I am working on identifying forgery/tampering in bank statements PDF documents. Info metadata and XMP metadata is not always present in the PDFs that I have so I am not able to create any generalized rule to identify tampered PDFs. I am using Python libraries such as PyMuPDF, PDFMiner, PyPDF2 etc.

I have 2 questions:

  1. Is there any concrete way to identify whether the PDF is tampered (using Python or any other opensource technology) ?
  2. If the PDF is tampered then which part of the PDF has been tampered (using Python or any other opensource technology)?

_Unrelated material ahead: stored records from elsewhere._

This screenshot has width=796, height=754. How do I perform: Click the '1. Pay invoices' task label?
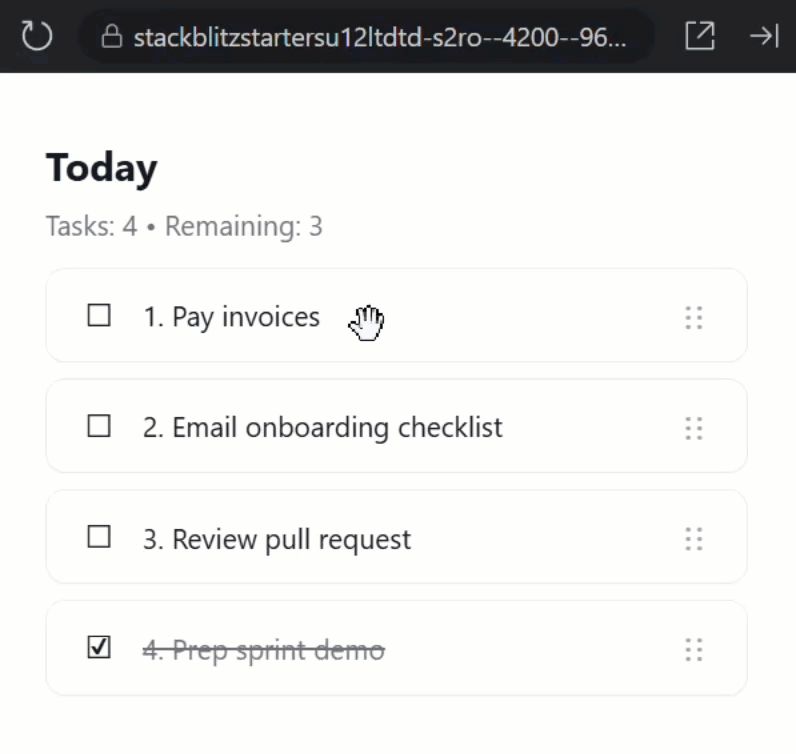click(x=231, y=317)
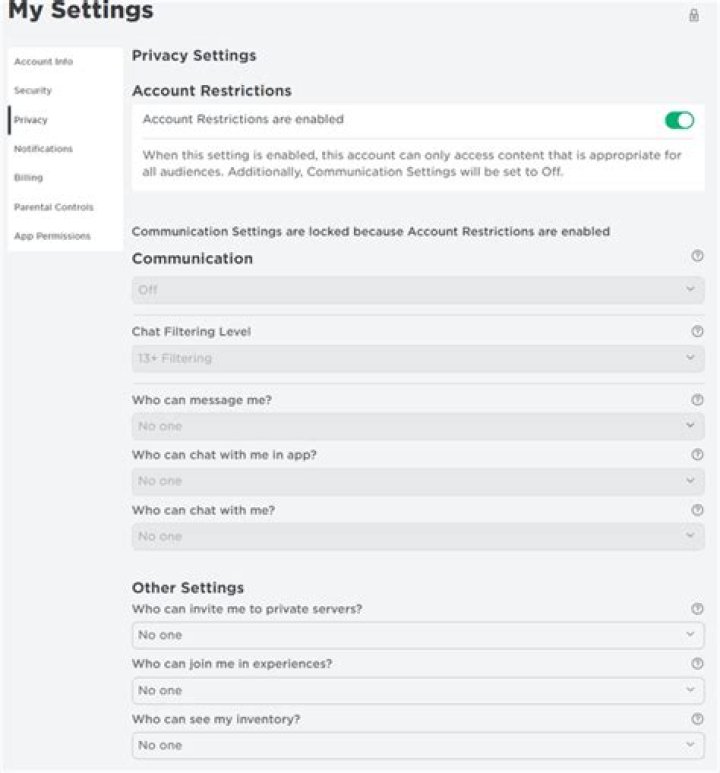The image size is (720, 773).
Task: View help for Who can see my inventory
Action: (697, 718)
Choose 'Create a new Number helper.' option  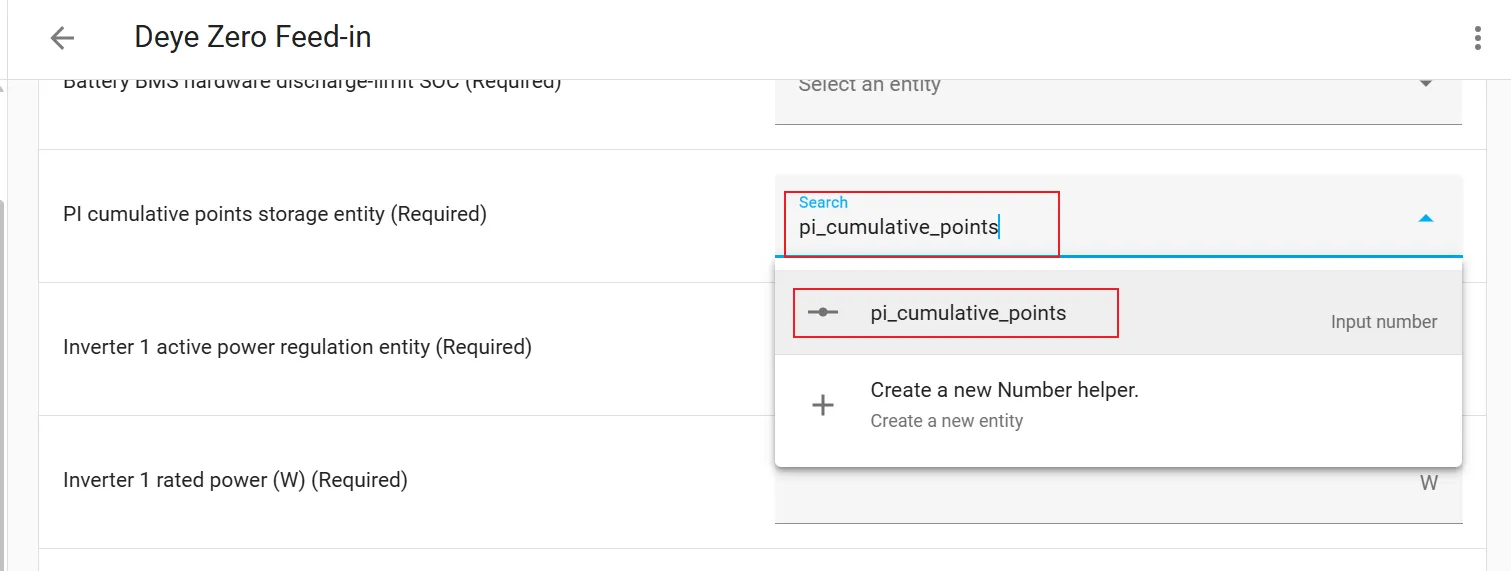pyautogui.click(x=1004, y=390)
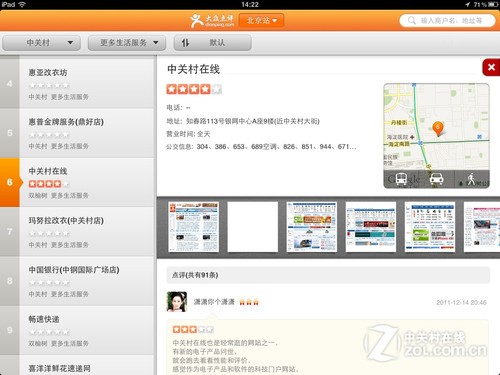Select the bus transit icon under the map
The width and height of the screenshot is (500, 375).
click(x=401, y=179)
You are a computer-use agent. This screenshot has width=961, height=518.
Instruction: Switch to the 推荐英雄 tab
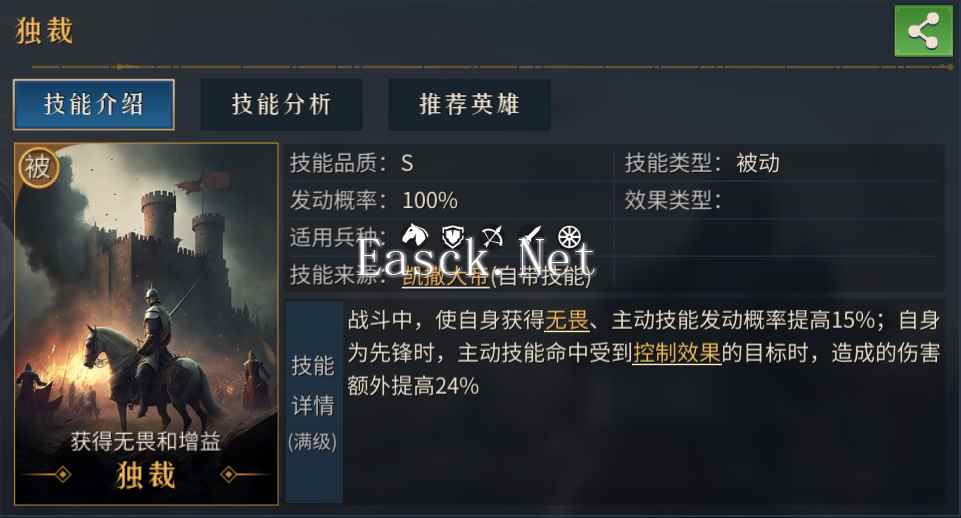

Attaching 2 PDFs for reference -

original :- "sbi statment_out2.pdf" link - https://drive.google.com/file/d/1DoWAKYcCudRO-Cwjbgf7RjiJUsF3DD3s/view?usp=sharing

Tampered using Sejda online editor :- "sbi statment_out2_Sejda_edited.pdf link - https://drive.google.com/file/d/1J4eRy9tO3jN8AqEWNrKXtn40G6vdH5G3/view?usp=sharing

In tempered PDF, I have edited '2,412.00' under 'Credit' column to '12.00'.

Kindly let me know in case any open source solution, preferably in Python.

Thanks.

2

There are 2 best solutions below

2
On

The canonical way to ensure that a PDF is not tampered with is by only accepting PDFs with digital signatures by the originator and validating them as Frank has already pointed out with a link to an Adobe forum.

Variations thereof could be

  • that the PDF producer shared the hash value of the PDF via a different, secure channel for you to verify, or
  • that the producer of the PDF encrypted the PDF with a private key only known to them, and you decrypt it using the matching, probably public key.

Such cryptographic methods are reasonably secure if implemented correctly.


Unfortunately these secure methods require that the producer of the PDF cooperates accordingly when publishing the PDFs.

If the producer does not cooperate and simply publishes PDFs without such a cryptographic protection, you can still compare internal details of PDFs which should be created similarly. If such internal details differ considerably, either someone amateurishly tampered with the PDF or the PDF producer updated or switched the PDF production software.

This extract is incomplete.